Quand il s’agit de choisir un livre, je possède des rituels bien à moi : je regarde (un peu naïvement) les première et quatrième de couverture, lis la première phrase puis en cueille une poignée, çà et là, au hasard des pages.
L’ouverture de Paris-Bangkok m’a intrigué. Un peu percutante, très emphatique, inhabituelle ; une annonce assez fidèle de l’entièreté du roman de Nicolas Rimbal.
Habillée de beaucoup de verbiage, l’histoire suit le parcours choral de trois personnages : Robert, arnaqueur professionnel, Muffin, son stagiaire, et Alexandre, apprenti philosophe. Autour d’eux gravitent des héros éphémères, touristes et autochtones thaïlandais, dont les destins s’emboîtent selon un seul mot d’ordre : l’arnaque.
Car c’est bien là toute l’essence du récit. Nicolas Rimbal dépeint avec beaucoup de couleurs les ingénieux dessous de la capitale. Il gratte le vernis de la carte postale et laisse une chair à vif, obéissant à ses propres règles et jouant avec le système. Bangkok apparaît avant tout comme une maîtresse de l’argent. La ville, véritable personnage à part entière, mène une insatiable quête du profit - peut-être par cupidité, mais aussi (et surtout) par nécessité de survie. Là s’opère un intéressant renversement pour le lecteur. S’il essaye de se ranger du côté de la morale, de s’offenser pour les Jean-Luc et autres François dépouillés de leur argent, il finit, un peu contre son gré, par approuver la fraude à moitié. Entre touristes plastifiés et arnaqueurs assumant leur pleine humanité, la balance penche donc selon un plaisir coupable. À vrai dire, l’ouvrage permet de mener une véritable réflexion sur la société de consommation et la superficialité de l’ouverture à l’autre. Le touriste devient un animal bête et, son magouilleur, une espèce évoluée et quasi-immortelle. Étrange sacralisation s’il en est, au pied des statues bouddhistes et des temples dédiés...

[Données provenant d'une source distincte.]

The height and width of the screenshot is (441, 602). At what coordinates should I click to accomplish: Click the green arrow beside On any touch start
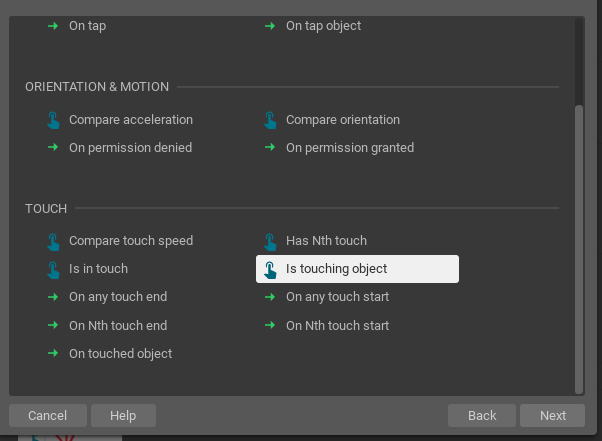[x=270, y=297]
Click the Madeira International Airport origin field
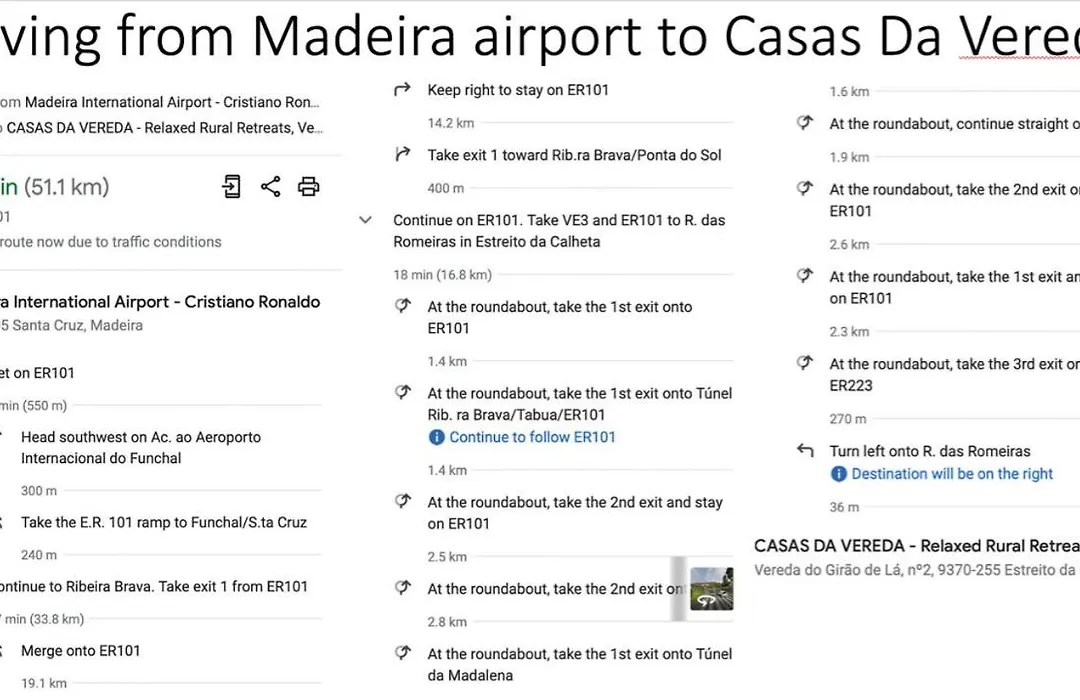Viewport: 1080px width, 700px height. coord(160,103)
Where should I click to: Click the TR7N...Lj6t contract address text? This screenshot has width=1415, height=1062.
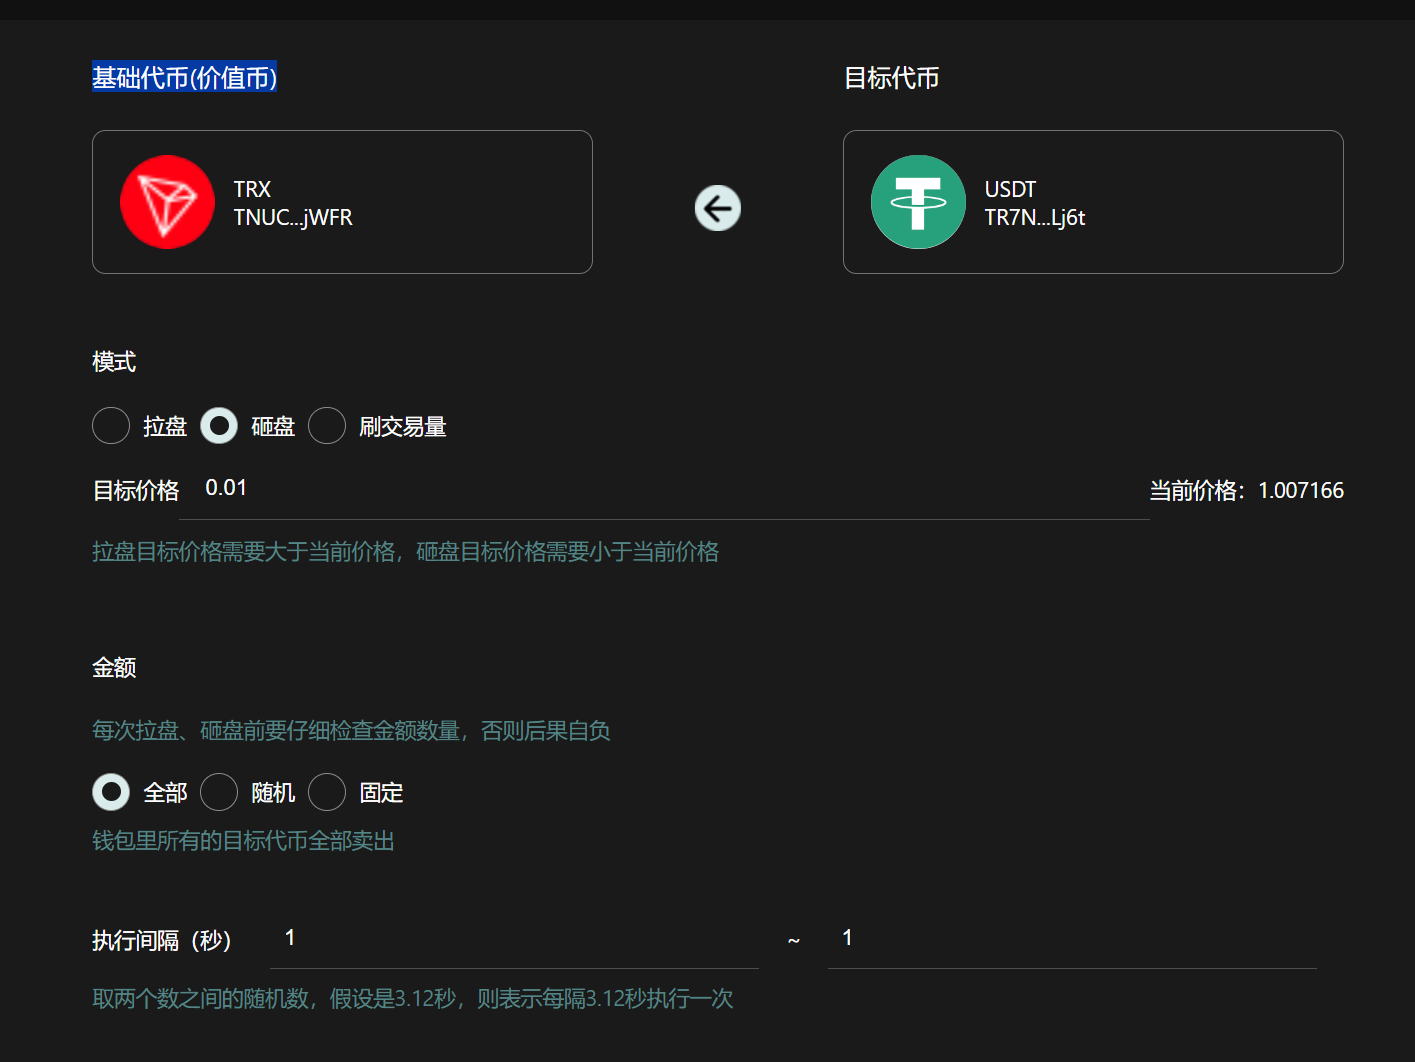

Une place relativement importante est accordée au monologue. L’épaisseur du «je» emporte le lecteur in medias res et permet, surtout, une dynamique de jeu presque cinématographique. Le personnage de Robert est probablement le plus emblématique. Ses dialogues à lui sont à la fois son étoffe et son essence, ils le font gonfler au fur et à mesure du texte jusqu’à lui conférer une présence formidable et écrasante, occultant presque les autres personnages. Car Robert sait tout, Robert a tout vu, et Robert nous apprend, une page après l’autre, à découvrir la Thaïlande différemment. Ceci étant, il est à noter que la grandiloquence des tirades tend parfois à imiter Audiard sans jamais l’égaler (elles ont toutefois le mérite d’essayer).
Un mot, enfin, sur la crédibilité du propos. Il est clair que l’auteur a voyagé. Beaucoup. Ses descriptions de l’Orient tombent justes et ne font pas dans la décoration. Certaines arnaques, par ailleurs, sont trop ingénieuses et savoureuses pour avoir été inventées. Nicolas Rimbal vend du vrai et s’en amuse ; il nous embarque dans les odeurs d’épices et les couleurs chaudes.
Et, pour ça, le voyage vaut le détour.